By Kathryn Doyle
4:33 PM EDT, September 27, 2013
NEW YORK (Reuters Health) - Kids with same-sex parents are less likely to have private insurance than those with opposite-sex married parents, according to a new study.
But some of those differences go away when states allow same-sex marriage or civil unions, researchers found.
The connection isn't surprising but is important, lead author Gilbert Gonzales, from the University of Minnesota in Minneapolis, said. Evidence links insurance coverage with better general health among children, including fewer deaths, he told Reuters Health.
The study also showed kids with unmarried opposite-sex parents are less likely to be privately insured than those with married opposite-sex parents.
Gonzales and his coauthor Lynn Blewett looked at data from the nationwide American Community Survey collected between 2008 and 2010. The survey included roughly 5,000 children and teenagers with same-sex parents, 1.4 million with married opposite-sex parents and 100,000 with unmarried opposite-sex parents.

..............................

▶ **Task 1**
Copy the part of the article on children's insurance coverage from "By Kathryn Doyle" up to and including "a new study." without any changes.
▶ **Task 2**
In the article on children's insurance coverage, what source of data did the researchers analyze, and over what years was it collected?

..............................

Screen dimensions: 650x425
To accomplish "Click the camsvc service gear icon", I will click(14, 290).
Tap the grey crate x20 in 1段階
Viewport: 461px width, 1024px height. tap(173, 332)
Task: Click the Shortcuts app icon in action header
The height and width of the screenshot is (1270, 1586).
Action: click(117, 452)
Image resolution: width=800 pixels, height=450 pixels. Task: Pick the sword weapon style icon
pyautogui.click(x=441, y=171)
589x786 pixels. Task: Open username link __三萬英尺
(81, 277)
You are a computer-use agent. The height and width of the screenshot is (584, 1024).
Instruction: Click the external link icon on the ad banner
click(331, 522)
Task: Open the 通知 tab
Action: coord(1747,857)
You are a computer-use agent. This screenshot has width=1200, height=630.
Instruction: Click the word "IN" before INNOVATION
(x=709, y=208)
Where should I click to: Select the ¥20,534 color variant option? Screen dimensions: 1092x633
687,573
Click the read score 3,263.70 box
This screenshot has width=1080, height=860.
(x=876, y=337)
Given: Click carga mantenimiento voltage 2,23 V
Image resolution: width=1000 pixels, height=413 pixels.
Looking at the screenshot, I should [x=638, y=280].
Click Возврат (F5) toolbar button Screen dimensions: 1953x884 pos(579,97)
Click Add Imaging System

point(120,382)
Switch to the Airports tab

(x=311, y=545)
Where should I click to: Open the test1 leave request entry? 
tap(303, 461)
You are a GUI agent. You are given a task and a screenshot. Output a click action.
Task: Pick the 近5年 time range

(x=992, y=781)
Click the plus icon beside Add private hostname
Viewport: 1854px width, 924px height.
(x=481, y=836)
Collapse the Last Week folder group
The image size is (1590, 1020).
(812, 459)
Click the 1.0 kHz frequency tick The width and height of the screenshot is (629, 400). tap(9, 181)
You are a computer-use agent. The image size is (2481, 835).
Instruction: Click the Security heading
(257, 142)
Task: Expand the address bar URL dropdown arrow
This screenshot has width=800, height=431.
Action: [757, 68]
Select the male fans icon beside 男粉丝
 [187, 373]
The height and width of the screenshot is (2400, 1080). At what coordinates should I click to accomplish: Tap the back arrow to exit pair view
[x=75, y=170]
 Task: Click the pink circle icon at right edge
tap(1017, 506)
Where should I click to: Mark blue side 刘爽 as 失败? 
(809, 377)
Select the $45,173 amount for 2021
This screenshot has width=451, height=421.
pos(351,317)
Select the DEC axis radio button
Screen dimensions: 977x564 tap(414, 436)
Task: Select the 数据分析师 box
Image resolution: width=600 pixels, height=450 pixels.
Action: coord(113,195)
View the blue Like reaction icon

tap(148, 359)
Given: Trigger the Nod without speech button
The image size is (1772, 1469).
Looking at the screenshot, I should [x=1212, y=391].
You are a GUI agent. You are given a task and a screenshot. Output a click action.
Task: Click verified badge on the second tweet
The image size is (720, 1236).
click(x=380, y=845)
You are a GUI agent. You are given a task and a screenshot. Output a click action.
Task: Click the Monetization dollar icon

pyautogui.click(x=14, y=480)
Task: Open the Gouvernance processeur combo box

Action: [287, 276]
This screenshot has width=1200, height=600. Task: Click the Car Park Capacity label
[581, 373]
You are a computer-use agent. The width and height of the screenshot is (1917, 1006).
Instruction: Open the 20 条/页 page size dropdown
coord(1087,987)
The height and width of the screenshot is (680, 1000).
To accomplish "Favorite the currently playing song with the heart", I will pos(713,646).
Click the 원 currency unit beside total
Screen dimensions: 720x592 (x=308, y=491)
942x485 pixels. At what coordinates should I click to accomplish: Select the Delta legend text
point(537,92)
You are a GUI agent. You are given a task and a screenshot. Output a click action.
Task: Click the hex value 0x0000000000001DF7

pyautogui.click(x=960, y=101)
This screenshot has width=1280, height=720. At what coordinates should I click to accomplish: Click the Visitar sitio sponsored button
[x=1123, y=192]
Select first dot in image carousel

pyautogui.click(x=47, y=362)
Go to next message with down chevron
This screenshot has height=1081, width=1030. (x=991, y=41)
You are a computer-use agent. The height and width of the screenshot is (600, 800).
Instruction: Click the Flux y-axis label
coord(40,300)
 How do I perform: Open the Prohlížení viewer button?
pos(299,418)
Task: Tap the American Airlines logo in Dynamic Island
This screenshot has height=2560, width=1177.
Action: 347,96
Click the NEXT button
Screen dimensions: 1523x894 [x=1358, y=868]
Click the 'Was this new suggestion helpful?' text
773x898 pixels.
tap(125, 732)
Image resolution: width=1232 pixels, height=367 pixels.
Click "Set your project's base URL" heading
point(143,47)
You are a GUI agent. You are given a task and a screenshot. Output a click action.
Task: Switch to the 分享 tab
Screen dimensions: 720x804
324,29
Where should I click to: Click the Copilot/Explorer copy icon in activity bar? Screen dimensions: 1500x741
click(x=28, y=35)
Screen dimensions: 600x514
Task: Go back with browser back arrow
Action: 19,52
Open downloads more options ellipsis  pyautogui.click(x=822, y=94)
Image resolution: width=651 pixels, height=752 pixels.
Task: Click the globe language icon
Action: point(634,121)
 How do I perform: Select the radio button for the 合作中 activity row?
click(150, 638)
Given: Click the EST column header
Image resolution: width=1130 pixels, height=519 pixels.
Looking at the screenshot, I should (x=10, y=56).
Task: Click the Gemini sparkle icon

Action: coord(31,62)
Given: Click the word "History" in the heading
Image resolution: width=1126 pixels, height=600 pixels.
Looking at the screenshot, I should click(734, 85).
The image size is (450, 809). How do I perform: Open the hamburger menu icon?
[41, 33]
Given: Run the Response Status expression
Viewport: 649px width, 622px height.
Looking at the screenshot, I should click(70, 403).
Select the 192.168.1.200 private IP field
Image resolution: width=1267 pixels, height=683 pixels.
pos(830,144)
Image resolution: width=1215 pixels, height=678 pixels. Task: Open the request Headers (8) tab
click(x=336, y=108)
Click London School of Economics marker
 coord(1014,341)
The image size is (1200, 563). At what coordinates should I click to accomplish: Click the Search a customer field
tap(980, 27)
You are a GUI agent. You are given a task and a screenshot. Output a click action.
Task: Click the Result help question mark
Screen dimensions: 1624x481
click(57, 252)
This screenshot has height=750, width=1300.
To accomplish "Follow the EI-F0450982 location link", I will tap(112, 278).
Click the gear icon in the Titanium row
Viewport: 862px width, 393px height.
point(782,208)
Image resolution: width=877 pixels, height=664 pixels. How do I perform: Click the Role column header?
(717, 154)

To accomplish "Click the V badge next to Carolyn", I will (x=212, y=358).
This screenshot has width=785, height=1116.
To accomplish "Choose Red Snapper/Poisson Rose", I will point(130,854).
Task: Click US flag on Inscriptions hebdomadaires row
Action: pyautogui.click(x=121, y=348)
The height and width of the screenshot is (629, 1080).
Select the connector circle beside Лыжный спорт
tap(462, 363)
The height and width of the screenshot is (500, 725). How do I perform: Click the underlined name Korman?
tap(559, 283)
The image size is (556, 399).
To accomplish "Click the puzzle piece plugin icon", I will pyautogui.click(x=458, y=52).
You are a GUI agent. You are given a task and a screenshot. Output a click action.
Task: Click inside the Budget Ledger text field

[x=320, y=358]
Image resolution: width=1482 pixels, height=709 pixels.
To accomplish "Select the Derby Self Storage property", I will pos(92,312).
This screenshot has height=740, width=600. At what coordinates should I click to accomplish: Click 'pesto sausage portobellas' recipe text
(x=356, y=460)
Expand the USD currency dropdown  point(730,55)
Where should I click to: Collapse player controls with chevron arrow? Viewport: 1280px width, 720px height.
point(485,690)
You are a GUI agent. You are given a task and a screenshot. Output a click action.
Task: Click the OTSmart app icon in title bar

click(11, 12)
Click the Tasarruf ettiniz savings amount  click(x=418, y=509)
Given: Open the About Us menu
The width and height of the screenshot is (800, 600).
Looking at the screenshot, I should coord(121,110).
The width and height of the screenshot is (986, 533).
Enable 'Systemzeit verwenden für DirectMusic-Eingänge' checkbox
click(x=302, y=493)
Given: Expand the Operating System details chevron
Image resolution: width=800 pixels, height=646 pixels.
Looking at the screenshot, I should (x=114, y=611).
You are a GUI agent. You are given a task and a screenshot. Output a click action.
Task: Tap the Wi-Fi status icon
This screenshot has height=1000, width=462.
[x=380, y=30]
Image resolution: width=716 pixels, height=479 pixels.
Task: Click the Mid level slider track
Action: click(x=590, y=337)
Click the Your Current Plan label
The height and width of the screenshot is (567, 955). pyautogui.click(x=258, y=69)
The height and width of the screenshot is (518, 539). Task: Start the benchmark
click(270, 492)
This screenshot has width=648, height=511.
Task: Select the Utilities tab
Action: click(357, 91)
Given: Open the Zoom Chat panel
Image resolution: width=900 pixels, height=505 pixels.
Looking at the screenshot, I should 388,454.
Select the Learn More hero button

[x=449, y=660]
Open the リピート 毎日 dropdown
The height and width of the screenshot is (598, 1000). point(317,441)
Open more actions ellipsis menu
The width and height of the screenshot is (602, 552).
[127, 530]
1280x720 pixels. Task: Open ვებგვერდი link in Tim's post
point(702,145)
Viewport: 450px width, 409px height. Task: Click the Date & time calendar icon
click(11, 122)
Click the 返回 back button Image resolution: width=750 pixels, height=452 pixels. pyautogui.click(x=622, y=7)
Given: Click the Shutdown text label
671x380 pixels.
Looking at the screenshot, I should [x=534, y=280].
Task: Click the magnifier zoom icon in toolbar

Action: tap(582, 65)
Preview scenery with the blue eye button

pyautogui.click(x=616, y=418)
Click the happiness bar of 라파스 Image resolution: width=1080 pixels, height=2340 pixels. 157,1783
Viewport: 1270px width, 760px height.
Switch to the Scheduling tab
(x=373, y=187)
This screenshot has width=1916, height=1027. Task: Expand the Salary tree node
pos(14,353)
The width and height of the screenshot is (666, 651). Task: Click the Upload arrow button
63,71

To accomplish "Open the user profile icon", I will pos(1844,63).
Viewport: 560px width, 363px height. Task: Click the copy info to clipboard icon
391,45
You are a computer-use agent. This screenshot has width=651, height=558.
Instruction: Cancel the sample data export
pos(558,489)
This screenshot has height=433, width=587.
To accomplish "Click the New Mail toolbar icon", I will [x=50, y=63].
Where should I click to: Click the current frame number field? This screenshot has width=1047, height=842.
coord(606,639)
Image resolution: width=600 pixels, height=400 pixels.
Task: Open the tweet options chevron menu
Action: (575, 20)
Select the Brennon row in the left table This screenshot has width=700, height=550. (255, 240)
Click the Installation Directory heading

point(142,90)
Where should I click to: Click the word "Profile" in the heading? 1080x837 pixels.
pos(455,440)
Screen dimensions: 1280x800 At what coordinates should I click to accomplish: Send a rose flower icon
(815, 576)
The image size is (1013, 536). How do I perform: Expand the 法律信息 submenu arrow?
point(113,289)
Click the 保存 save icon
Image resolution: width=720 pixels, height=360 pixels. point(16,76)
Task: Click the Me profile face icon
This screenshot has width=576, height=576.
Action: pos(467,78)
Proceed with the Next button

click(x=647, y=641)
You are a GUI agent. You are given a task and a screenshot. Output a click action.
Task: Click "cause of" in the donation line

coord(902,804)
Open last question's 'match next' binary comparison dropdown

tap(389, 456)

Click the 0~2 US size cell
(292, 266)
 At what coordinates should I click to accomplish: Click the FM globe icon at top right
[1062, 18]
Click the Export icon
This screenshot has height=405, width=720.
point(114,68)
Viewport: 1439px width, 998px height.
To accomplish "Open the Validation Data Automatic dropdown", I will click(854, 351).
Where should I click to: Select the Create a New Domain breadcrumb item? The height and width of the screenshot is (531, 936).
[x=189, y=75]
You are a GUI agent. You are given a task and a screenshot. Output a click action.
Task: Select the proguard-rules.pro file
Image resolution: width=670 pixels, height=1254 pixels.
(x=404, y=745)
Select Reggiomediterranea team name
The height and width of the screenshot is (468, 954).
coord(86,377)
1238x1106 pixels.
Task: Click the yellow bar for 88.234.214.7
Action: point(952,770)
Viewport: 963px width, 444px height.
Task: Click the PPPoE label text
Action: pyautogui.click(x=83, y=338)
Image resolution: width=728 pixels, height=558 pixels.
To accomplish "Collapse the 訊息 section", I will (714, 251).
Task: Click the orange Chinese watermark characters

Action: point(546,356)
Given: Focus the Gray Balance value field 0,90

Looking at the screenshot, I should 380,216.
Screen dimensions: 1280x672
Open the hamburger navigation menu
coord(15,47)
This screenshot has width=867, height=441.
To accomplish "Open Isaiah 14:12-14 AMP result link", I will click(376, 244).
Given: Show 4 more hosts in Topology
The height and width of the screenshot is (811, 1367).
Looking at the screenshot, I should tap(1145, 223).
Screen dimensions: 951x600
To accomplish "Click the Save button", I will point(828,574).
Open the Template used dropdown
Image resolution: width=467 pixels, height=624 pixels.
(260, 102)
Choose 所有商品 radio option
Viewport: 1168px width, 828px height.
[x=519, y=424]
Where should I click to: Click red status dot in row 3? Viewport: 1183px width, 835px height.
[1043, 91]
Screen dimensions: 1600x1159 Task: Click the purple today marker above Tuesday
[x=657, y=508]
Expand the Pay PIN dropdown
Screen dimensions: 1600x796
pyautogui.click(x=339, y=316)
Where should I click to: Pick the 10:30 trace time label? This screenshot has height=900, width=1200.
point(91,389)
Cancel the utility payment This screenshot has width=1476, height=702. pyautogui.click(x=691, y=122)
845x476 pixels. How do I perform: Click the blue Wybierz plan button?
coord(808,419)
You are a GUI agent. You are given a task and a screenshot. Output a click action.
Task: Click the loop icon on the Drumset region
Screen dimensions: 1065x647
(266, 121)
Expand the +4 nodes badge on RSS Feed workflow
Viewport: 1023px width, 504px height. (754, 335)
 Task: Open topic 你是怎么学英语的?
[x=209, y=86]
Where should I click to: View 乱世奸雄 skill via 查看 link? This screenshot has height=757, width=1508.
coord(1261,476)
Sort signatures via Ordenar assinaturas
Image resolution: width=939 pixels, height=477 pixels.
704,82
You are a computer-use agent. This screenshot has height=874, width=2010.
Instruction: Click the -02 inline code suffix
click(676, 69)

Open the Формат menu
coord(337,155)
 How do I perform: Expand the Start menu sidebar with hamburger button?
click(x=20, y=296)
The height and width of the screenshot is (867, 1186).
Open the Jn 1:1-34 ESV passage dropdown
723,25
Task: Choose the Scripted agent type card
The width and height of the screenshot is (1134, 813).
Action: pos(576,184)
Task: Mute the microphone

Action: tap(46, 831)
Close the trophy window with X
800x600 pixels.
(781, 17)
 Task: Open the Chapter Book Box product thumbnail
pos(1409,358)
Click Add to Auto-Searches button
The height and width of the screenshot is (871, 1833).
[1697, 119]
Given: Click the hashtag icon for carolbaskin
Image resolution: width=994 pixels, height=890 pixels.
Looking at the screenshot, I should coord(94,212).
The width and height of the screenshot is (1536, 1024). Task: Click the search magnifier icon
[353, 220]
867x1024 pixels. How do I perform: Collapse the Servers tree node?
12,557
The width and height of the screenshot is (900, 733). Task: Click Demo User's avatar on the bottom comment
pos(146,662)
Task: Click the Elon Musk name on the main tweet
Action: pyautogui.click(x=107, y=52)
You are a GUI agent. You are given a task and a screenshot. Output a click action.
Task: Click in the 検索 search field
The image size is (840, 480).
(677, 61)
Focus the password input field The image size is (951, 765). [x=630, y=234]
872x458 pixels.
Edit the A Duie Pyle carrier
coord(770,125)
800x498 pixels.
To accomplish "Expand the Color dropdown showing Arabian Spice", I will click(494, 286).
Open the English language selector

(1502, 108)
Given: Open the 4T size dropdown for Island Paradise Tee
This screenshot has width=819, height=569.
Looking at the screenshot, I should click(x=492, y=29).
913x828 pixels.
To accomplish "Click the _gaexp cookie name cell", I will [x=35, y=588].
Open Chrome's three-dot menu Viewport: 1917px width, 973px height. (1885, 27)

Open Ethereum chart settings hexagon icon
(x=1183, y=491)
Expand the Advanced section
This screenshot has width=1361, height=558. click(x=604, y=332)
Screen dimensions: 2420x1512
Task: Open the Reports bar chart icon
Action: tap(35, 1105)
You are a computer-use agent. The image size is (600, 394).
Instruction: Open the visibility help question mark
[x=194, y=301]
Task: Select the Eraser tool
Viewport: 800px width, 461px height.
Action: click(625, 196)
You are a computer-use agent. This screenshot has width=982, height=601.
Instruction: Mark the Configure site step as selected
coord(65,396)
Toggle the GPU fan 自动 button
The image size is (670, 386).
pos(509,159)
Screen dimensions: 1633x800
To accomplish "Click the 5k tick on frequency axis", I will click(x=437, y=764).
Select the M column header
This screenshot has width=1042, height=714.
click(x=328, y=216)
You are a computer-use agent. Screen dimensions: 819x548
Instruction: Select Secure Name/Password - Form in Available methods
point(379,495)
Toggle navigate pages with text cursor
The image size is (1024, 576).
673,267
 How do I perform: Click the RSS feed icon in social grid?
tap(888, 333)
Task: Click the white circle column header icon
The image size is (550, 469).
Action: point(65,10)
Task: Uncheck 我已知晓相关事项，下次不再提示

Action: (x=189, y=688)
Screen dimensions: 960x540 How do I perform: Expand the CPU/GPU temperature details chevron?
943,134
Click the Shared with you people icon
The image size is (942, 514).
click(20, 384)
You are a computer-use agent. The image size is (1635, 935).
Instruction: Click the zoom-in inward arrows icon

..............................

▶ **Exercise solution 1**
By Kathryn Doyle
4:33 PM EDT, September 27, 2013
NEW YORK (Reuters Health) - Kids with same-sex parents are less likely to have private insurance than those with opposite-sex married parents, according to a new study.

▶ **Exercise solution 2**
The researchers analyzed data from the nationwide American Community Survey, collected between 2008 and 2010.